AFFAIRE SOLTANI c. FRANCE

(Requête no 45287/11)

 

 

 

 

 

 

ARRÊT

 

STRASBOURG

5 décembre 2019

 

Cet arrêt est définitif. Il peut subir des retouches de forme.


En l’affaire Soltani c. France,

La Cour européenne des droits de l’homme (cinquième section), siégeant en un comité composé de :

          Mārtiņš Mits, président,
          André Potocki,
          Lәtif Hüseynov, juges,

et de Milan Blaško, greffier adjoint de section,

Après en avoir délibéré en chambre du conseil le 12 novembre 2019,

Rend l’arrêt que voici, adopté à cette date :

PROCÉDURE

1.  À l’origine de l’affaire se trouve une requête (no 45287/11) dirigée contre la République française et dont un ressortissant marocain, M. Hassan Soltani (« le requérant »), a saisi la Cour le 29 juin 2011 en vertu de l’article 34 de la Convention de sauvegarde des droits de l’homme et des libertés fondamentales (« la Convention »).

2.  Le requérant a été représenté par Me O. Trilles, avocat à Carcassonne. Le gouvernement français (« le Gouvernement ») a été représenté par son agent, M. F. Alabrune, directeur des affaires juridiques du ministère de l’Europe et des Affaires étrangères.

3.  Le 14 janvier 2015, les griefs tirés de l’article 6 §§ 1 et 3 c) de la Convention, concernant le défaut de notification de son droit au silence et l’absence, dès le début de la mesure de garde à vue et durant chacun des interrogatoires, d’assistance effective d’un avocat, ont été communiqués au Gouvernement et la requête a été déclarée irrecevable pour le surplus conformément à l’article 54 § 3 du règlement de la Cour.

EN FAIT

4.  Le requérant est né en 1976 et réside à Paris.

5.  Soupçonné de faits d’agressions sexuelles commis sur deux personnes en état de vulnérabilité, avec usage ou menace d’une arme, le requérant fut placé en garde à vue le 11 avril 2005 à 9 h 30. Il put faire prévenir une personne de son choix. Il ne souhaita ni se faire examiner par un médecin ni avoir un entretien avec un avocat pour la durée légale ne pouvant excéder trente minutes. Le 12 avril 2005, à 9 h 30, le procureur de la République ordonna la prolongation de la garde à vue, qui dura au total trente-deux heures. Dans un premier temps, le requérant nia catégoriquement les faits, avant de reconnaître, près de 24 heures après le début de sa garde à vue, une partie des faits commis sur l’une des victimes. La mesure de garde à vue fut levée le 12 avril à 17 h 30.

6.  Le requérant fut remis en liberté à l’issue de sa garde à vue. Se trouvant sans domicile connu, il fut considéré en fuite et un mandat d’arrêt fut émis à son encontre le 4 juillet 2007.

7.  Le 17 mars 2009, il fut interpellé à Paris pour des faits d’agressions sexuelles sur mineure de quinze ans intervenus le jour même. Il fut placé en garde à vue à 17 h 45 et put s’entretenir avec son avocat de 20 h 15 à 20 h 45.

Travail à faire
A. Relevez toutes les dates complètes (jour, mois et année) que contient l'arrêt Soltani c. France.
B. D'après l'arrêt Soltani c. France, ces affirmations sont-elles vraies ? Répondez par oui ou non pour chacune, avec les mots de l'arrêt qui le montrent.
(i) Pendant sa garde à vue de 2005, le requérant a demandé à parler à un avocat.
(ii) La garde à vue de 2005 a duré trente-deux heures en tout.
(iii) Le requérant habite à Carcassonne.

Informations extraites
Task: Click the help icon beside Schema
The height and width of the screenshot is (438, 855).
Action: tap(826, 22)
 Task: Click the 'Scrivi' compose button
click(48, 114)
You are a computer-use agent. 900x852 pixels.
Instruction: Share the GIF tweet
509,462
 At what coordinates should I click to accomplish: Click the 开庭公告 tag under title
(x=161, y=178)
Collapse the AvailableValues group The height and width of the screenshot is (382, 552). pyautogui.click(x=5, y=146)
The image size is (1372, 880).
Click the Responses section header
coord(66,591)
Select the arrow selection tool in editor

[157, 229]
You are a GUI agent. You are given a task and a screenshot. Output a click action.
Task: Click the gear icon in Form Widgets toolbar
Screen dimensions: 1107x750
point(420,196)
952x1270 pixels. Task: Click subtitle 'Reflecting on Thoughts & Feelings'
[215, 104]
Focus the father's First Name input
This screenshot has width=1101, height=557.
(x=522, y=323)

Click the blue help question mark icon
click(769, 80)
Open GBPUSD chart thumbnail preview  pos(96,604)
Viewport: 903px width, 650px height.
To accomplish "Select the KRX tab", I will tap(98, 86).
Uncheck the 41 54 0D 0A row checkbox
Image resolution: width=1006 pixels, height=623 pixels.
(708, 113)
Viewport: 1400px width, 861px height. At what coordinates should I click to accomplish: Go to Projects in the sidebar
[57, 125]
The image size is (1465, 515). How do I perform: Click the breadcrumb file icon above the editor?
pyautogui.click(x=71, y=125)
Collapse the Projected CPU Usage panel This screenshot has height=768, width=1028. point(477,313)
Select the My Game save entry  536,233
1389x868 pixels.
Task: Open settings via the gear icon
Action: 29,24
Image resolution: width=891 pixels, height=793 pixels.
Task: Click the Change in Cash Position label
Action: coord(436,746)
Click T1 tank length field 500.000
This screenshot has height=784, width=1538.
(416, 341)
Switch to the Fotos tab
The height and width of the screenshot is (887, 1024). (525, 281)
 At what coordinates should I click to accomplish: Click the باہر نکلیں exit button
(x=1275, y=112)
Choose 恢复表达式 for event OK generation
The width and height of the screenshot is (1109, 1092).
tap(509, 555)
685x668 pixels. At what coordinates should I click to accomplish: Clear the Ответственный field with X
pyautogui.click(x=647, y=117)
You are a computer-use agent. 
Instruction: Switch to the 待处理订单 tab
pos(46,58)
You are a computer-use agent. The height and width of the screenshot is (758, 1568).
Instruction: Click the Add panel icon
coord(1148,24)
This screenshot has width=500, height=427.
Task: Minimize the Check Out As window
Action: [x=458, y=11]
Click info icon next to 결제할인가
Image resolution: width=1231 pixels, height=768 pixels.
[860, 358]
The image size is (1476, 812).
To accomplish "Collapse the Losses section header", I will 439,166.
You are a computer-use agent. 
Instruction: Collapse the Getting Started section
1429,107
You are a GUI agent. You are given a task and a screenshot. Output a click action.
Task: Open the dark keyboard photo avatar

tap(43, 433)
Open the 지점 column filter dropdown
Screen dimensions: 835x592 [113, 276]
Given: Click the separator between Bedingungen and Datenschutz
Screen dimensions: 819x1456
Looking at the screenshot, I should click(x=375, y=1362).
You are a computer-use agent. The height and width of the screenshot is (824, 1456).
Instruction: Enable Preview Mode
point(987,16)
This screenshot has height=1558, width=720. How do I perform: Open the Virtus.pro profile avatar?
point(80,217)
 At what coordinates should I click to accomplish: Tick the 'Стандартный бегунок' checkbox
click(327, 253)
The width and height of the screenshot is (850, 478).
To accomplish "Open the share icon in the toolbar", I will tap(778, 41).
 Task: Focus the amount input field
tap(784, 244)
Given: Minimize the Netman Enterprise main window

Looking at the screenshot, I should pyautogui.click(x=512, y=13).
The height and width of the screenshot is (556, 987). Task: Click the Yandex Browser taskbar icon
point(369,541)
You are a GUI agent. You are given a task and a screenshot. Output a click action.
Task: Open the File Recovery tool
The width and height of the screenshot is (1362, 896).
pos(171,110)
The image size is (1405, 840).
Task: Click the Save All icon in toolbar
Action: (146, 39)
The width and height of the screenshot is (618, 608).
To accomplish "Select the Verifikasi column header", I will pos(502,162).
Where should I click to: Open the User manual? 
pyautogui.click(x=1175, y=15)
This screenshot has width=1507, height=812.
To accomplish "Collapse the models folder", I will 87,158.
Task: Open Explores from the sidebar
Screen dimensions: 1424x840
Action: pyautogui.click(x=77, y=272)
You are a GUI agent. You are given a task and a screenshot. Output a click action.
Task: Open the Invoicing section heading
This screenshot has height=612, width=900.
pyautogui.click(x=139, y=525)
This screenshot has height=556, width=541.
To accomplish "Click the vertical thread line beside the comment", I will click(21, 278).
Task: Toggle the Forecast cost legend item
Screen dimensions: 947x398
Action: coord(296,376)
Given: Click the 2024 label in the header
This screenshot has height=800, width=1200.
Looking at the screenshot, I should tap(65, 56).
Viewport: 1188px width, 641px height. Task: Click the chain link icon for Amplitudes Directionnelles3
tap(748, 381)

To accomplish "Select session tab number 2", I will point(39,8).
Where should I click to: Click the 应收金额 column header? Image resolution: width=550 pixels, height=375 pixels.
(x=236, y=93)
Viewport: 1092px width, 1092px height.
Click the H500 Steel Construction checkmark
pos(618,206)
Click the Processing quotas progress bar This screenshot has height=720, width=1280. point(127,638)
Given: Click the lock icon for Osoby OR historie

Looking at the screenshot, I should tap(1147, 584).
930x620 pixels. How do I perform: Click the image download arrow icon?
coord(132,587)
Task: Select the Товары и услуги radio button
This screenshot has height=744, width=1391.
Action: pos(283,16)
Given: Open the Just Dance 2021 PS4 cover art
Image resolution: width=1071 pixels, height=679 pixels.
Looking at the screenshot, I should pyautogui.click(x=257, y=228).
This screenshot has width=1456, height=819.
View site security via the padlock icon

Les résultats
A.
- 5 décembre 2019
- 12 novembre 2019
- 29 juin 2011
- 14 janvier 2015
- 11 avril 2005
- 12 avril 2005
- 4 juillet 2007
- 17 mars 2009

B.
(i) Non : « Il ne souhaita ni se faire examiner par un médecin ni avoir un entretien avec un avocat pour la durée légale ne pouvant excéder trente minutes. »
(ii) Oui : « qui dura au total trente-deux heures »
(iii) Non : « Le requérant est né en 1976 et réside à Paris. »